{Originally posted to The Lid blog}
Sometimes I wonder if Tom Friedman of the NY Times wasn’t allowed to spin the truth and/or tell lies would he have anything at all to write. His latest column explains why he doesn’t like AIPAC, a position not unreasonable in itself, but much of his rationale is based on falsehood.
For example:
According to Talking Points Memo, the Israelis and Republicans worked out the details of Bibi’s congressional speech “without notifying the White House,” so that, Boehner said, “there was no interference” from the administration. Not only did that violate diplomatic protocol — an opposition party working directly with a foreign government — but of political protocol as well, with congressional Republicans developing their own foreign policy independent of, and at odds with, the White House.
However his own paper, the NY Times rebuked that claim “An earlier version of this article misstated when Prime Minister Benjamin Netanyahu of Israel accepted Speaker John A. Boehner’s invitation to address Congress. He accepted after the administration had been informed of the invitation, not before
Another lie in Freidman’s article is “AIPAC has also been responsible for making support for Israel a Republican cause, not a bipartisan issue, which poses a real danger to Israel’s support in America in the long run, and particularly on college campuses.”
Firstly AIPAC hasn’t been responsible for making Israel a Republican Cause, the Democrats have been responsible. I began writing about the Democrats’ move away from supporting Israel in 2007. By 2012 they removed all the pro-Israel planks from their Convention Platform, eventually adding back one (Jerusalem) to a chorus of boos at the convention.

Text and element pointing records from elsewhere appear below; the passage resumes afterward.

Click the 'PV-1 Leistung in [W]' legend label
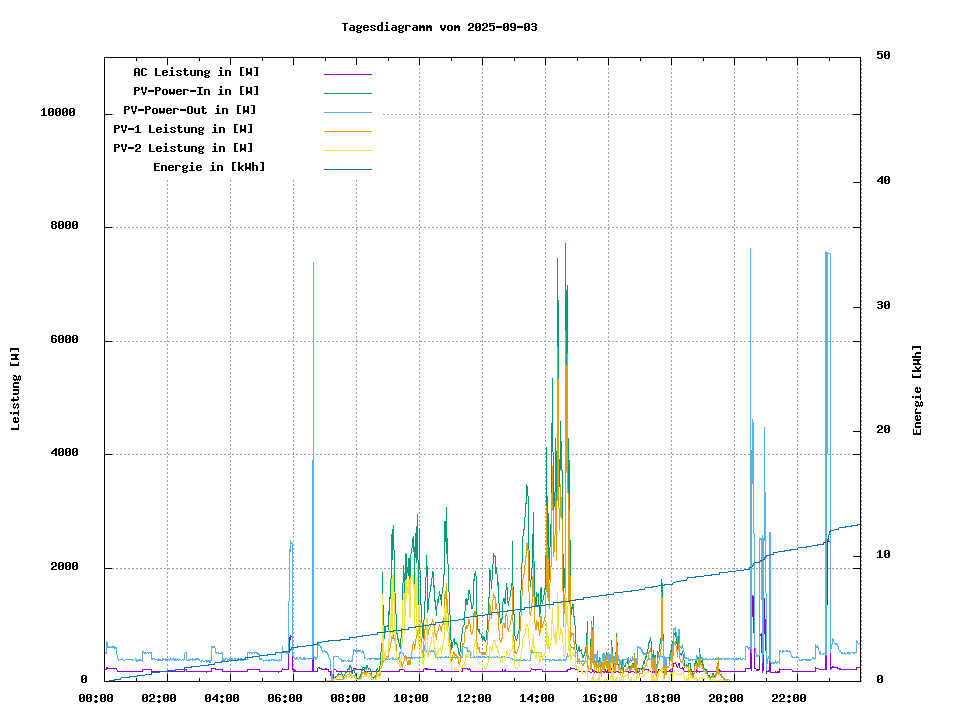The height and width of the screenshot is (720, 960). click(183, 129)
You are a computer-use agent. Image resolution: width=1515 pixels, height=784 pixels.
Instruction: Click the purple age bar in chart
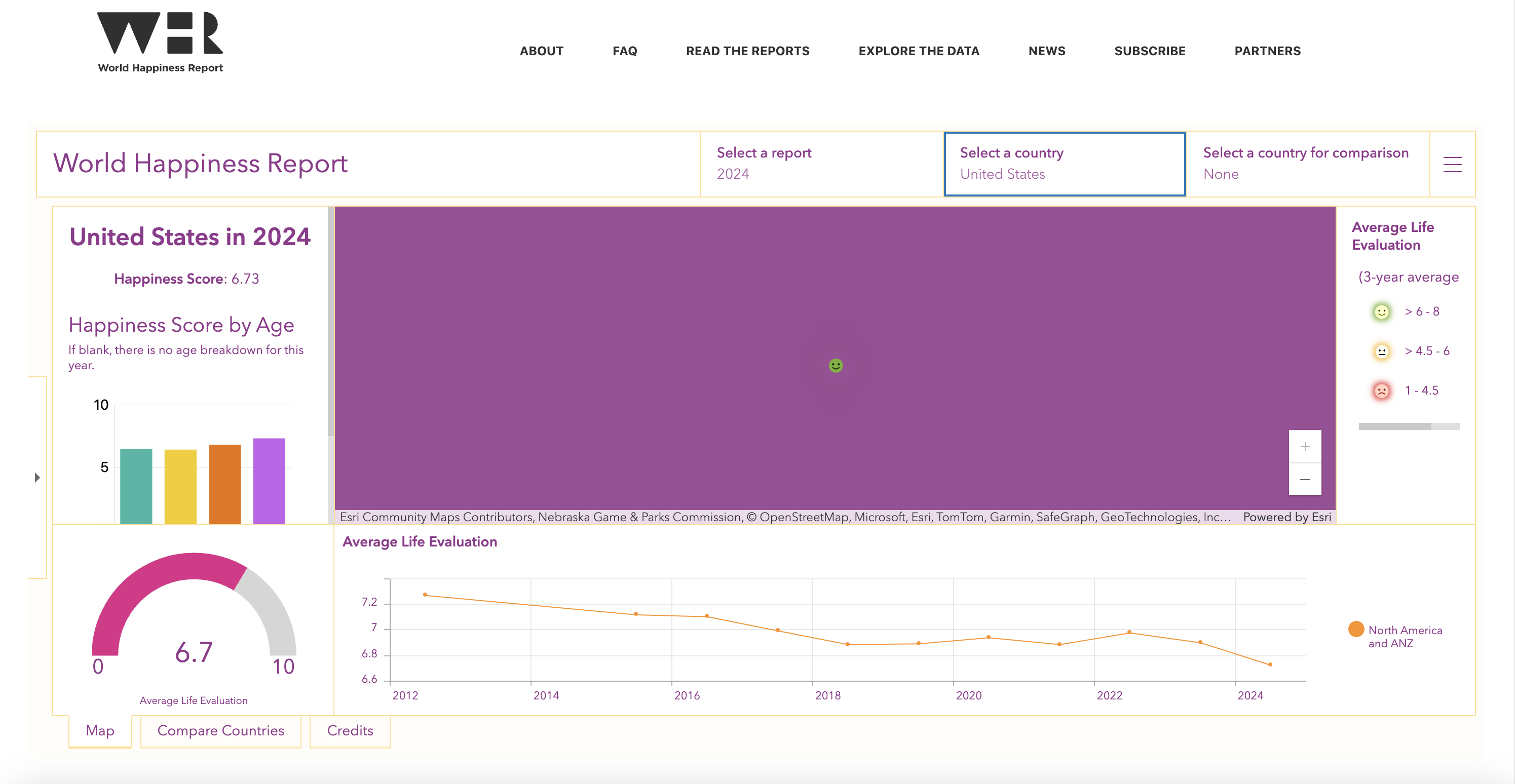coord(269,480)

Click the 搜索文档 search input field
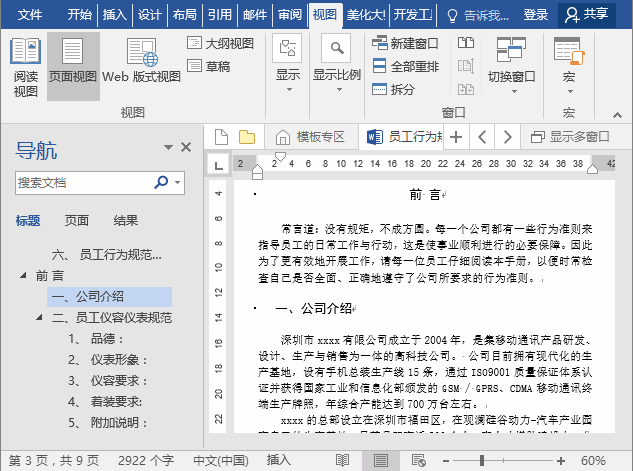coord(84,183)

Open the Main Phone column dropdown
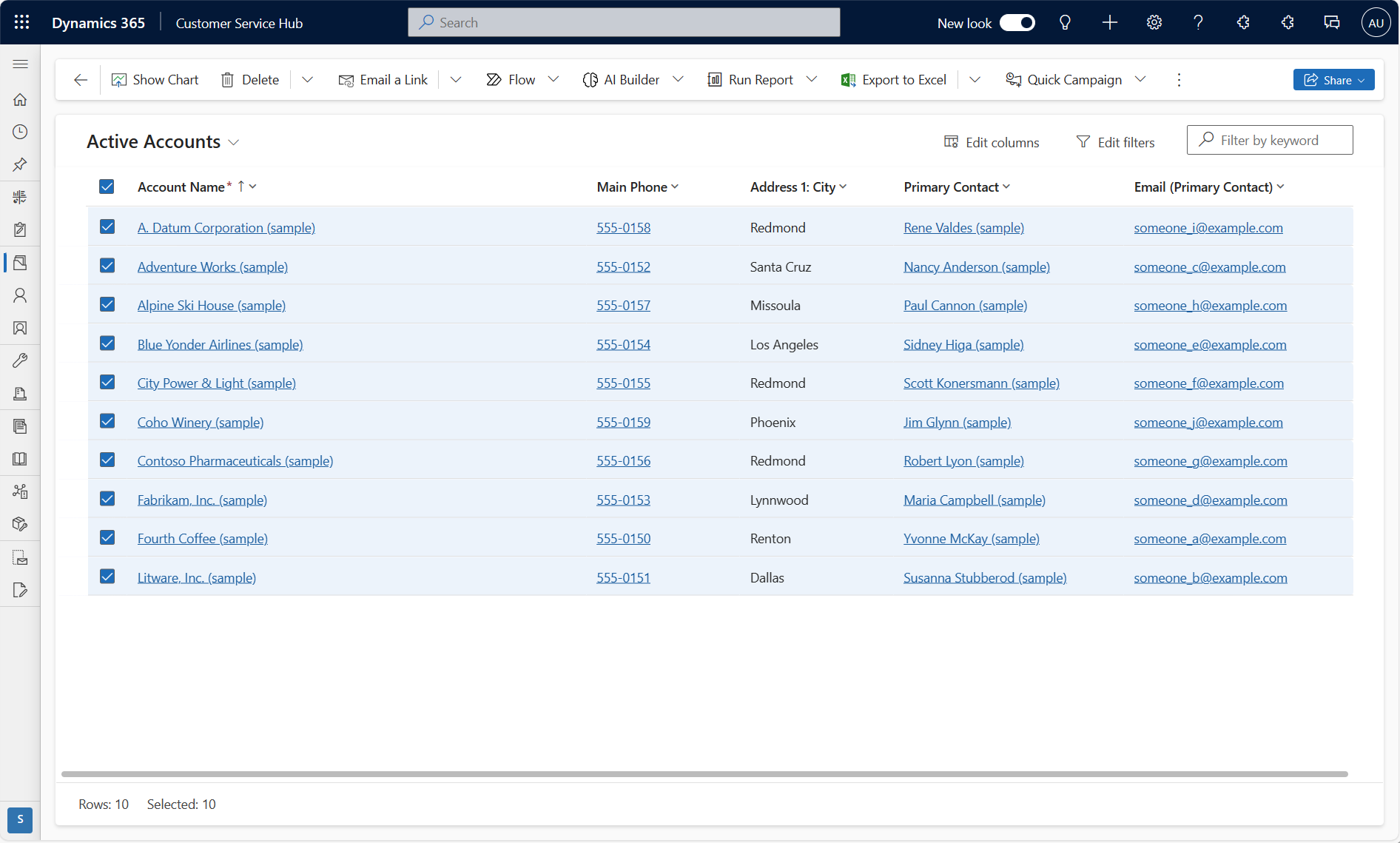pyautogui.click(x=675, y=187)
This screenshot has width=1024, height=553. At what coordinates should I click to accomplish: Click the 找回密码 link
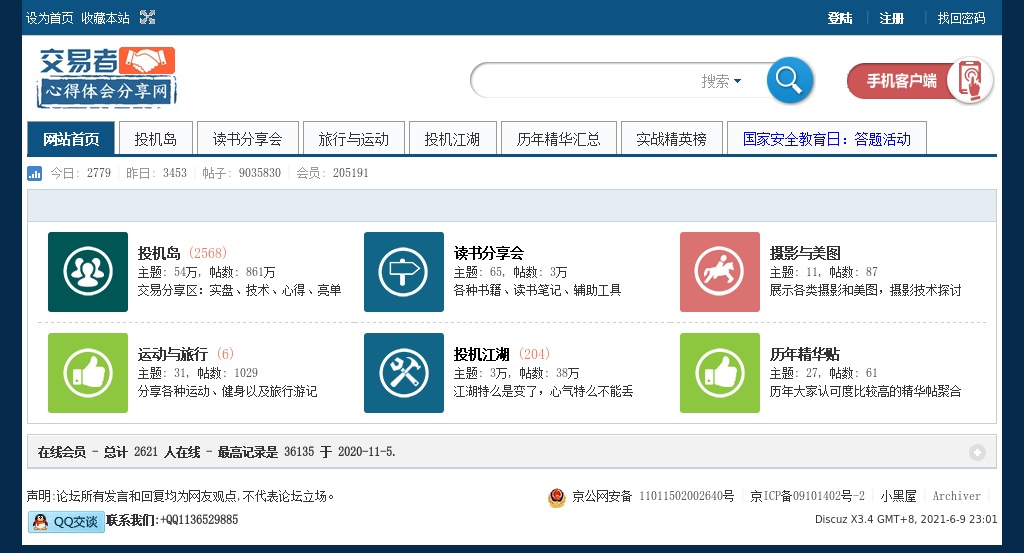[x=961, y=18]
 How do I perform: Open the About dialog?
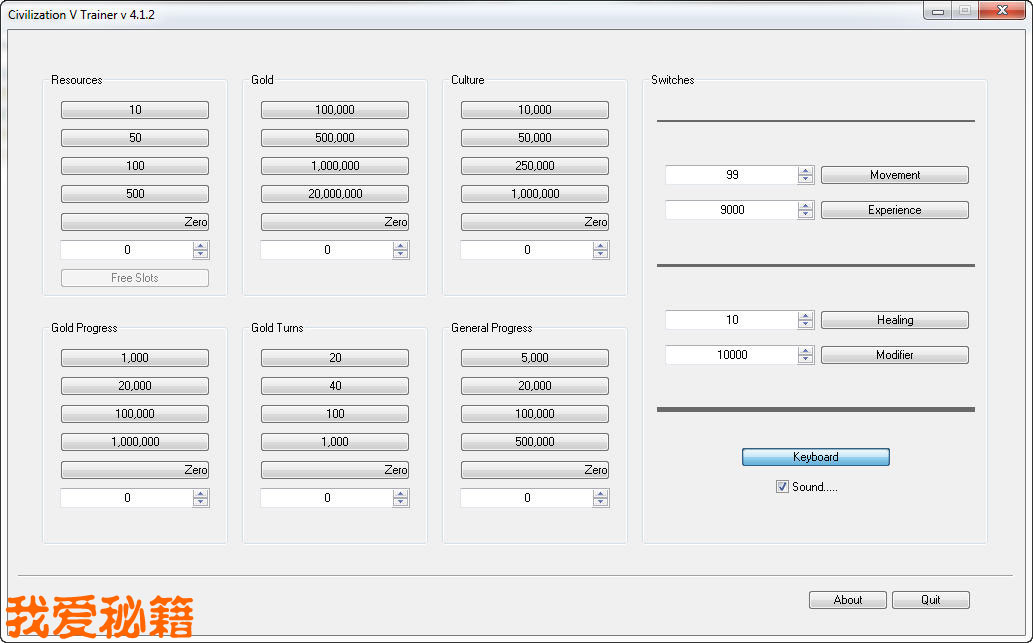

AIPAC has worked to get the Republicans to tone down their pro-Israel stance because it was better than the Democratic position. They didn’t want Israel to become a GOP cause. They pushed through changes to the 2012 GOP platform included the removal of support for an “undivided” Jerusalem as Israel’s capital, as well as the removal of language calling for the relocation of the U.S. embassy in Israel to Jerusalem.

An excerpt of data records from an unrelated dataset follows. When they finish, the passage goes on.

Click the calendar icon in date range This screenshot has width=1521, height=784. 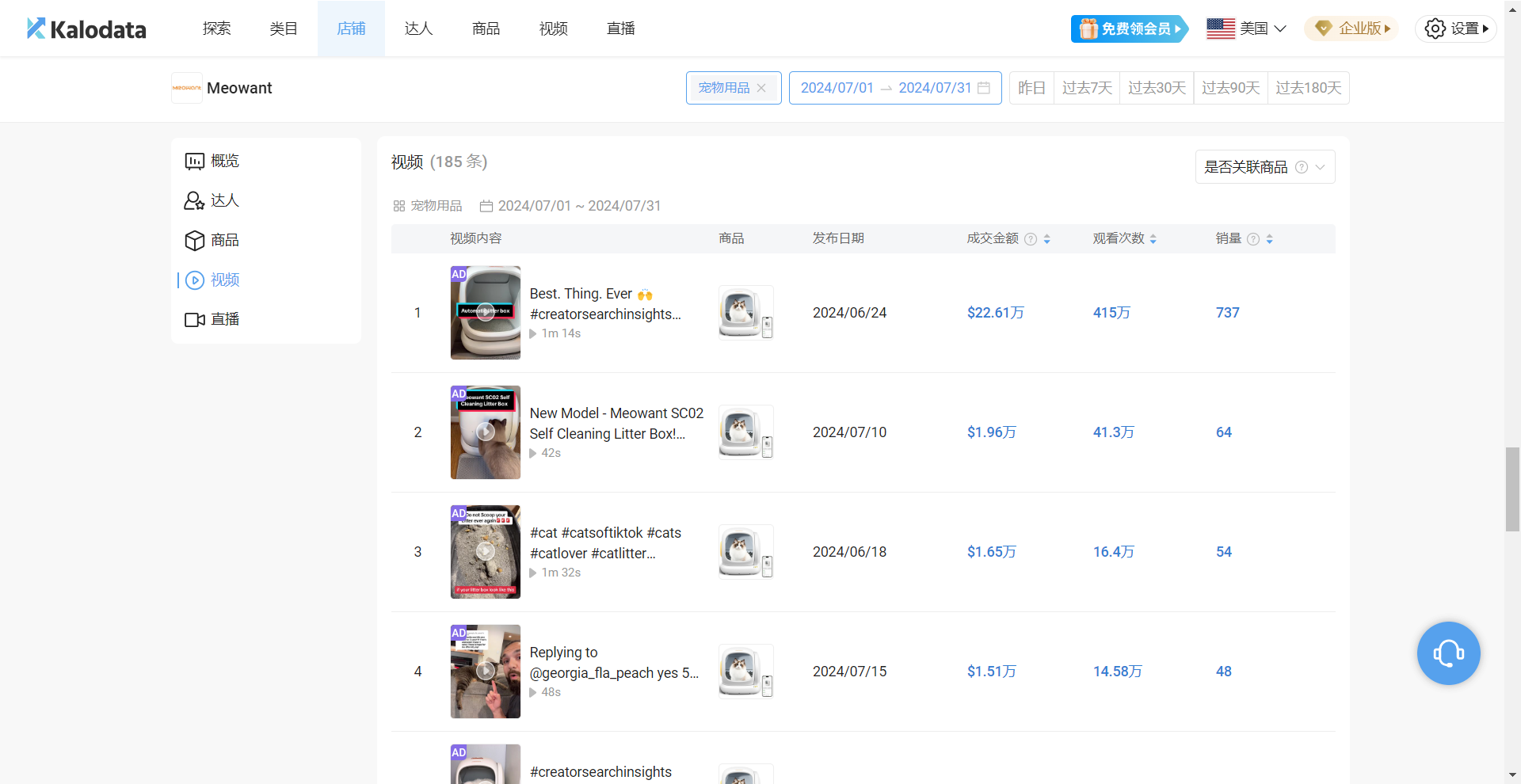click(x=984, y=88)
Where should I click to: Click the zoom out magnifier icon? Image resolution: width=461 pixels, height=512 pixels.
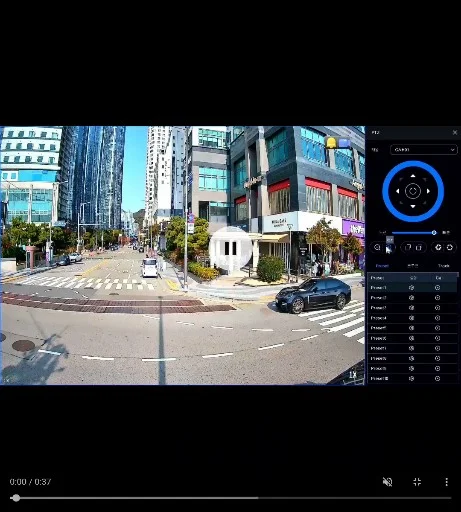coord(377,247)
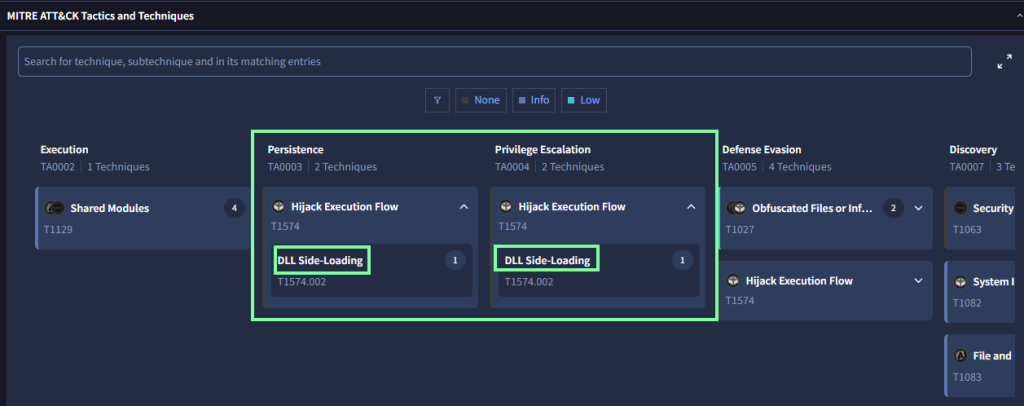Click the Hijack Execution Flow icon under Persistence
This screenshot has width=1024, height=406.
tap(279, 207)
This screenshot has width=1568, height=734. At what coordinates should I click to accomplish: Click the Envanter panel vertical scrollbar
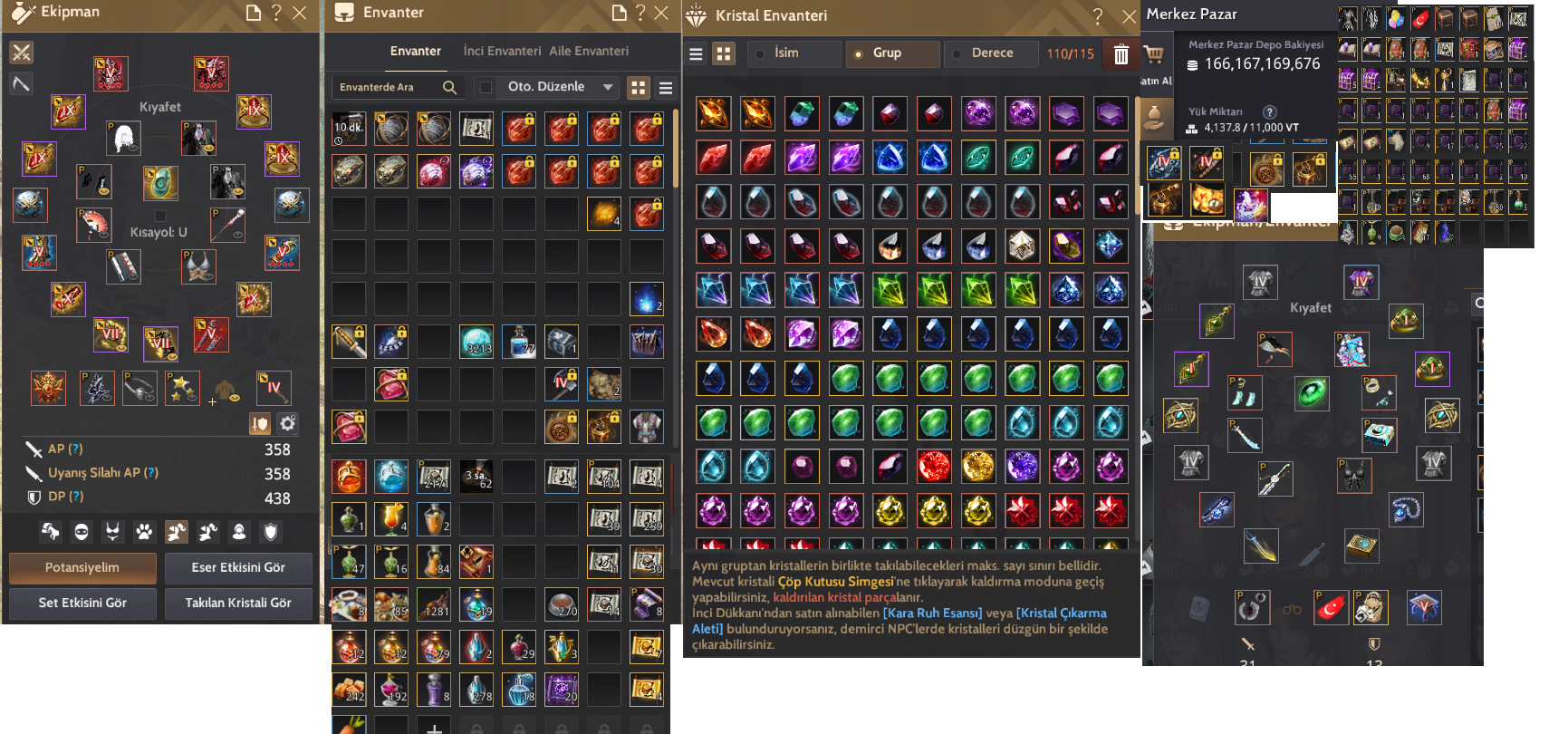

The 2016 platform put back the Jerusalem plank and more. It stated that Jerusalem as the eternal and indivisible capital of the Jewish state” and respects Israel’s sovereignty in negotiating a lasting peace in the region. It also opposes “any measures intended to impose an agreement or dictate borders.”
It goes on to say.
We reject the false notion that Israel is an occupier. Support for Israel is an expression of Americanism, and it is the responsibility of our government to advance policies that reflect Americans’ strong desire for a relationship with no daylight between America and Israel.
It also recognizes that the BDS movement is anti-Semitic in nature and seeks to destroy Israel” and calls for federal legislation “to thwart actions that are intended to limit commercial relations with Israel, or persons or entities doing business in Israel or in Israeli-controlled territories, in a discriminatory manner.”
Just like in 2012 AIPAC attempted to tone down the GOP support and convince the platform committee to remove the new language to ensure their platform would not be more pro-Israel than the Democrats’. Thanks to South Carolina state representative and GOP delegate Alan Clemmons, AIPAC failed.
This incident proves that AIPAC has fought against making support for Israel a Republican cause and that Tom Friedman is more full of it than a porta-potty on the last day of a state fair.